Top of DATA FOR ANALYSIS
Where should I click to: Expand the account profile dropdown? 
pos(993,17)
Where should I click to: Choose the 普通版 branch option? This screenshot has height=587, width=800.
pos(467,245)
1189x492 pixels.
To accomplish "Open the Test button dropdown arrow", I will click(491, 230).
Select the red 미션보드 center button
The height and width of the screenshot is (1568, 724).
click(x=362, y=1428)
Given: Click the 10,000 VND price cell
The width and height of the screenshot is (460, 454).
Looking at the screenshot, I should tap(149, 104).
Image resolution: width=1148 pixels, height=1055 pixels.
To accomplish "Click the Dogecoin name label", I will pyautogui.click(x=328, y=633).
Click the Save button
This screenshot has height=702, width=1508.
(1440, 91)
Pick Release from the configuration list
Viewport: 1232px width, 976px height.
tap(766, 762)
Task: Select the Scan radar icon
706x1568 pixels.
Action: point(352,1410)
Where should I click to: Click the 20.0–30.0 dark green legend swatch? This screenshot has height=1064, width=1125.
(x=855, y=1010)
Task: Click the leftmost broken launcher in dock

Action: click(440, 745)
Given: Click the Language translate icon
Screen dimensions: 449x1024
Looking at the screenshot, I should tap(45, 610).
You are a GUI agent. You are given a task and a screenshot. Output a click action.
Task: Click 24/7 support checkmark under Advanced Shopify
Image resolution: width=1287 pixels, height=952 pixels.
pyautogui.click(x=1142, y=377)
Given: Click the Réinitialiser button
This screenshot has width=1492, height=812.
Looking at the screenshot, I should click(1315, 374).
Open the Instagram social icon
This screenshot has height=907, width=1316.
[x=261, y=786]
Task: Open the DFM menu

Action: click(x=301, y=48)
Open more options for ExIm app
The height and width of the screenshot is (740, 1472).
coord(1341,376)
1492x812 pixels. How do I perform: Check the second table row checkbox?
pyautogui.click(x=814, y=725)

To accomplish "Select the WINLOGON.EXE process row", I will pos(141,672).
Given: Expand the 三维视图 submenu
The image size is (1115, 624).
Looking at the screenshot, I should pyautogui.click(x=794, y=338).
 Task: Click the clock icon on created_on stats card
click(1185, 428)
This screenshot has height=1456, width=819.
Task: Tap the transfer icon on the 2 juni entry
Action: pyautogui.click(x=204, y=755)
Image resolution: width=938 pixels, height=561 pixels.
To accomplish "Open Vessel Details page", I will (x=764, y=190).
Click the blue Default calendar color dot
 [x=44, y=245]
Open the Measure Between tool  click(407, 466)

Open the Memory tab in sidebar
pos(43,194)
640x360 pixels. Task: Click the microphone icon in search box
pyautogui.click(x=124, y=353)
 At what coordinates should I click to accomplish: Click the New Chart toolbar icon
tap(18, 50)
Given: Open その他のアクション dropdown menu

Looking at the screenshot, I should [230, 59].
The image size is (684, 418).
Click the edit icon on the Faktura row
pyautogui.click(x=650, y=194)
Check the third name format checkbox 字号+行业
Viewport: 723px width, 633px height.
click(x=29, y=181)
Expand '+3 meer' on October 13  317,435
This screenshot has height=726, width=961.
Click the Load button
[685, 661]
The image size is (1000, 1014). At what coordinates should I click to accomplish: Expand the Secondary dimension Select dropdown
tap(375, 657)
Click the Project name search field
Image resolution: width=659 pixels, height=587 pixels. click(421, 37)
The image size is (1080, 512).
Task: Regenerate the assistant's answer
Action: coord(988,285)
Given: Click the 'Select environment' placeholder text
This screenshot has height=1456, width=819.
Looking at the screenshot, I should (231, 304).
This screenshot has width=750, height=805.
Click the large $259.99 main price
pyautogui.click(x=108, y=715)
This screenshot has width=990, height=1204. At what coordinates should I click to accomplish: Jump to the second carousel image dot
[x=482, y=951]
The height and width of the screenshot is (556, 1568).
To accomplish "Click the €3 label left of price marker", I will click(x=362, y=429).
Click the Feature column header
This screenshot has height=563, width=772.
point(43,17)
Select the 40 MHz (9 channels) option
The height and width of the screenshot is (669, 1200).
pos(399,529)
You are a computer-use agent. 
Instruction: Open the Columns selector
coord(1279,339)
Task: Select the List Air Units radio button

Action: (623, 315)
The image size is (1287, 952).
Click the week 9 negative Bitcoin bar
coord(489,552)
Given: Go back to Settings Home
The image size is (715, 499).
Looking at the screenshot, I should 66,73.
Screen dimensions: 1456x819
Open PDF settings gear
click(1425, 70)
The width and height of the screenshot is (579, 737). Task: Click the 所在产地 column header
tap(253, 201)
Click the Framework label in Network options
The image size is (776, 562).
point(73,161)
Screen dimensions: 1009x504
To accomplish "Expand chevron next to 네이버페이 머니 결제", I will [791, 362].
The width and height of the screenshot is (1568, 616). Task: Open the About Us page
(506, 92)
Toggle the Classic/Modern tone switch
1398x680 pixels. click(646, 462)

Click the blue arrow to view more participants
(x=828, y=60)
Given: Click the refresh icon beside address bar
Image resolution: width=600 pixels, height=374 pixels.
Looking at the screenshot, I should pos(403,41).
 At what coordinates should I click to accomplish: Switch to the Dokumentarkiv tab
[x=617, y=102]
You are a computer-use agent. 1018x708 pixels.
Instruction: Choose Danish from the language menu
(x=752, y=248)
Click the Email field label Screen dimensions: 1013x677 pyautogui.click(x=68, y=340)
Bottom of DATA FOR ANALYSIS
● **WHAT IS NEEDED**: Transcribe every record. Match each line exactly.

● **COMPLETED EXERCISE**:
Where should I click to: Expand the account profile dropdown? 
pos(993,17)
Where should I click to: Choose the 普通版 branch option? This screenshot has height=587, width=800.
pos(467,245)
1189x492 pixels.
To accomplish "Open the Test button dropdown arrow", I will click(491, 230).
Select the red 미션보드 center button
The height and width of the screenshot is (1568, 724).
click(x=362, y=1428)
Given: Click the 10,000 VND price cell
The width and height of the screenshot is (460, 454).
Looking at the screenshot, I should tap(149, 104).
Image resolution: width=1148 pixels, height=1055 pixels.
To accomplish "Click the Dogecoin name label", I will pyautogui.click(x=328, y=633).
Click the Save button
This screenshot has height=702, width=1508.
(1440, 91)
Pick Release from the configuration list
Viewport: 1232px width, 976px height.
tap(766, 762)
Task: Select the Scan radar icon
706x1568 pixels.
Action: point(352,1410)
Where should I click to: Click the 20.0–30.0 dark green legend swatch? This screenshot has height=1064, width=1125.
(x=855, y=1010)
Task: Click the leftmost broken launcher in dock

Action: click(440, 745)
Given: Click the Language translate icon
Screen dimensions: 449x1024
Looking at the screenshot, I should tap(45, 610).
You are a GUI agent. You are given a task and a screenshot. Output a click action.
Task: Click 24/7 support checkmark under Advanced Shopify
Image resolution: width=1287 pixels, height=952 pixels.
pyautogui.click(x=1142, y=377)
Given: Click the Réinitialiser button
This screenshot has width=1492, height=812.
Looking at the screenshot, I should click(1315, 374).
Open the Instagram social icon
This screenshot has height=907, width=1316.
[x=261, y=786]
Task: Open the DFM menu

Action: click(x=301, y=48)
Open more options for ExIm app
The height and width of the screenshot is (740, 1472).
coord(1341,376)
1492x812 pixels. How do I perform: Check the second table row checkbox?
pyautogui.click(x=814, y=725)

To accomplish "Select the WINLOGON.EXE process row", I will pos(141,672).
Given: Expand the 三维视图 submenu
The image size is (1115, 624).
Looking at the screenshot, I should pyautogui.click(x=794, y=338).
 Task: Click the clock icon on created_on stats card
click(1185, 428)
This screenshot has height=1456, width=819.
Task: Tap the transfer icon on the 2 juni entry
Action: pyautogui.click(x=204, y=755)
Image resolution: width=938 pixels, height=561 pixels.
To accomplish "Open Vessel Details page", I will (x=764, y=190).
Click the blue Default calendar color dot
 [x=44, y=245]
Open the Measure Between tool  click(407, 466)

Open the Memory tab in sidebar
pos(43,194)
640x360 pixels. Task: Click the microphone icon in search box
pyautogui.click(x=124, y=353)
 At what coordinates should I click to accomplish: Click the New Chart toolbar icon
tap(18, 50)
Given: Open その他のアクション dropdown menu

Looking at the screenshot, I should [230, 59].
The image size is (684, 418).
Click the edit icon on the Faktura row
pyautogui.click(x=650, y=194)
Check the third name format checkbox 字号+行业
Viewport: 723px width, 633px height.
click(x=29, y=181)
Expand '+3 meer' on October 13  317,435
This screenshot has height=726, width=961.
Click the Load button
[685, 661]
The image size is (1000, 1014). At what coordinates should I click to accomplish: Expand the Secondary dimension Select dropdown
tap(375, 657)
Click the Project name search field
Image resolution: width=659 pixels, height=587 pixels. click(421, 37)
The image size is (1080, 512).
Task: Regenerate the assistant's answer
Action: coord(988,285)
Given: Click the 'Select environment' placeholder text
This screenshot has height=1456, width=819.
Looking at the screenshot, I should (231, 304).
This screenshot has width=750, height=805.
Click the large $259.99 main price
pyautogui.click(x=108, y=715)
This screenshot has width=990, height=1204. At what coordinates should I click to accomplish: Jump to the second carousel image dot
[x=482, y=951]
The height and width of the screenshot is (556, 1568).
To accomplish "Click the €3 label left of price marker", I will click(x=362, y=429).
Click the Feature column header
This screenshot has height=563, width=772.
point(43,17)
Select the 40 MHz (9 channels) option
The height and width of the screenshot is (669, 1200).
pos(399,529)
You are a computer-use agent. 
Instruction: Open the Columns selector
coord(1279,339)
Task: Select the List Air Units radio button

Action: (623, 315)
The image size is (1287, 952).
Click the week 9 negative Bitcoin bar
coord(489,552)
Given: Go back to Settings Home
The image size is (715, 499).
Looking at the screenshot, I should 66,73.
Screen dimensions: 1456x819
Open PDF settings gear
click(1425, 70)
The width and height of the screenshot is (579, 737). Task: Click the 所在产地 column header
tap(253, 201)
Click the Framework label in Network options
The image size is (776, 562).
point(73,161)
Screen dimensions: 1009x504
To accomplish "Expand chevron next to 네이버페이 머니 결제", I will [791, 362].
The width and height of the screenshot is (1568, 616). Task: Open the About Us page
(506, 92)
Toggle the Classic/Modern tone switch
1398x680 pixels. click(646, 462)

Click the blue arrow to view more participants
(x=828, y=60)
Given: Click the refresh icon beside address bar
Image resolution: width=600 pixels, height=374 pixels.
Looking at the screenshot, I should pos(403,41).
 At what coordinates should I click to accomplish: Switch to the Dokumentarkiv tab
[x=617, y=102]
You are a computer-use agent. 1018x708 pixels.
Instruction: Choose Danish from the language menu
(x=752, y=248)
Click the Email field label Screen dimensions: 1013x677 pyautogui.click(x=68, y=340)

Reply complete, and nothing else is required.